# OpenFunctions Train Dataset Exploration

Quick look at the Gorilla OpenFunctions train set: basic stats, tool distribution, and parameter shapes.

In [1]:
import ast
import sys
from pathlib import Path

import pandas as pd
import seaborn as sns
import matplotlib.pyplot as plt

sys.path.insert(0, str(Path("..").resolve()))

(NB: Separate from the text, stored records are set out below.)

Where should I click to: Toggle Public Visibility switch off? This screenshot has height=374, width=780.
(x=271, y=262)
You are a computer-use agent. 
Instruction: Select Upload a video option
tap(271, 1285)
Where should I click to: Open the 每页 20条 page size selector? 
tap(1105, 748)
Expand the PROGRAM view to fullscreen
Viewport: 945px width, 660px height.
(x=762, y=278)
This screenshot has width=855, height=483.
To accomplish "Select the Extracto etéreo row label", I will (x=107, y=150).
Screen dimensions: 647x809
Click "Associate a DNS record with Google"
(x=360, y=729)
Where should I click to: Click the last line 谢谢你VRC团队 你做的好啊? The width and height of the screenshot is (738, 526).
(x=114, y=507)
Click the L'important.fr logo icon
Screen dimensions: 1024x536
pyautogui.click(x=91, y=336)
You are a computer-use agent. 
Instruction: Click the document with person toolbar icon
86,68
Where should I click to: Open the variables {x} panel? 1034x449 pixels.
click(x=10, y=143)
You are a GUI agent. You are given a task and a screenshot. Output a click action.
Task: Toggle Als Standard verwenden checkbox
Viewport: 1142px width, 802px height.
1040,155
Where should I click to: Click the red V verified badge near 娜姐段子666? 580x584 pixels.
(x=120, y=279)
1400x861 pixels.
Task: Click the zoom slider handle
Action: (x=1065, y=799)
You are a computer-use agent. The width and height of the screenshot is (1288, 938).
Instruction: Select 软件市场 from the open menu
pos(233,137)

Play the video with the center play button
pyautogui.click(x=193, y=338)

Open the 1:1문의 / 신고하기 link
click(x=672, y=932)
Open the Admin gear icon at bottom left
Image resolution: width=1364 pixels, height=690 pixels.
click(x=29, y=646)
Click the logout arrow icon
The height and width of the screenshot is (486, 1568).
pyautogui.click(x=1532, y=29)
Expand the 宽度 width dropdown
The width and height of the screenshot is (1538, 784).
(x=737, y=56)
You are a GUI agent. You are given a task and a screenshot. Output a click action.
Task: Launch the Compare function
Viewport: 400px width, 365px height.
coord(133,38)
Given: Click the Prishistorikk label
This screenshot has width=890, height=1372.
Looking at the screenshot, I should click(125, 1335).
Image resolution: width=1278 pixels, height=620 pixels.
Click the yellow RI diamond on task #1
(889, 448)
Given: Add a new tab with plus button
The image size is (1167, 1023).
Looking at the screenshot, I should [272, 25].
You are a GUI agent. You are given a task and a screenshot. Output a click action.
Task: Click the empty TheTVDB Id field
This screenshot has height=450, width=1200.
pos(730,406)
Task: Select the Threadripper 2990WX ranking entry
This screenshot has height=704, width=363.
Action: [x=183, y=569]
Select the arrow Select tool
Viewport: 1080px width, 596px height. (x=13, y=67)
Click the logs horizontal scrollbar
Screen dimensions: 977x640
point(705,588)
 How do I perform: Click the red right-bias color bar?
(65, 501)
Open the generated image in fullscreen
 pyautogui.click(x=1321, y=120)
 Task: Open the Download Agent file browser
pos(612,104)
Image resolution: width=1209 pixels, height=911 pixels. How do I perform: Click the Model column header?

from src.environment import DATASET_PATHS
from src.utils import read_records

sns.set_theme(style='whitegrid')

DATA_PATH = Path(DATASET_PATHS[0])


In [3]:
data = list(read_records(DATA_PATH))


In [4]:
from pprint import pprint

first_funcs = data[0].get('Functions', [])
print('functions_in_first_record:', len(first_funcs))
pprint(first_funcs[0])


functions_in_first_record: 5
("{'name': 'Torch', 'api_name': 'torch.linspace', 'description': 'Create a "
 "one-dimensional tensor with evenly spaced values', 'parameters': {'start': "
 "{'type': 'float', 'description': 'The starting value for the set of "
 "points'}, 'end': {'type': 'float', 'description': 'The ending value for the "
 "set of points'}, 'steps': {'type': 'int', 'description': 'The number of "
 "evenly spaced values to generate'}, 'out': {'type': 'Tensor', 'description': "
 "'Optional output tensor'}, 'dtype': {'type': 'torch.dtype', 'description': "
 "'Optional data type for the computation'}, 'layout': {'type': "
 "'torch.layout', 'description': 'Optional layout of the returned tensor'}, "
 "'device': {'type': 'torch.device', 'description': 'Optional device for the "
 "returned tensor'}, 'requires_grad': {'type': 'bool', 'description': "
 "'Optional flag to enable gradient tracking'}}}\n")


In [5]:
def parse_function(fn_str):
    try:
        fn = ast.literal_eval(fn_str)
    except Exception:
        return None
    name = fn.get('name', '')
    api = fn.get('api_name') or fn.get('api_call') or ''
    params = fn.get('parameters') or {}
    req = params.get('required') or []
    opt = params.get('optional') or []
    if isinstance(params, dict) and not req and not opt:
        req = []
        for k, v in params.items():
            entry = {'name': k}
            if isinstance(v, dict):
                entry.update({kk: vv for kk, vv in v.items()})
            req.append(entry)
    param_total = len(req) + len(opt)
    return {
        'name': name,
        'api': api,
        'description': fn.get('description', ''),
        'param_required': len(req),
        'param_optional': len(opt),
        'param_total': param_total,
    }

records = []
for row in data:
    for fn_str in row.get('Functions', []):
        parsed = parse_function(fn_str)
        if parsed:
            records.append(parsed)
functions_df = pd.DataFrame(records)
functions_df.head()


AttributeError: 'list' object has no attribute 'get'

In [None]:
print('functions parsed:', len(functions_df))
print('unique tools (name, api):', functions_df[['name','api']].drop_duplicates().shape[0])
functions_df[['param_total','param_required','param_optional']].describe()


In [None]:
top_tools = (
    functions_df.groupby(['name','api']).size().sort_values(ascending=False).head(15).reset_index(name='count')
)
plt.figure(figsize=(8,6))
sns.barplot(data=top_tools, y='name', x='count')
plt.title('Top tools by frequency (train set)')
plt.xlabel('Count')
plt.ylabel('Tool name')
plt.tight_layout()
plt.show()


In [None]:
plt.figure(figsize=(8,4))
sns.histplot(functions_df['param_total'], bins=30, kde=True)
plt.title('Distribution of total parameter count per tool entry')
plt.xlabel('param_total')
plt.tight_layout()
plt.show()


In [None]:
instruction_lengths = [len(row.get('Instruction','')) for row in data]
plt.figure(figsize=(8,4))
sns.histplot(instruction_lengths, bins=30, kde=True)
plt.title('Instruction length distribution')
plt.xlabel('Number of characters')
plt.tight_layout()
plt.show()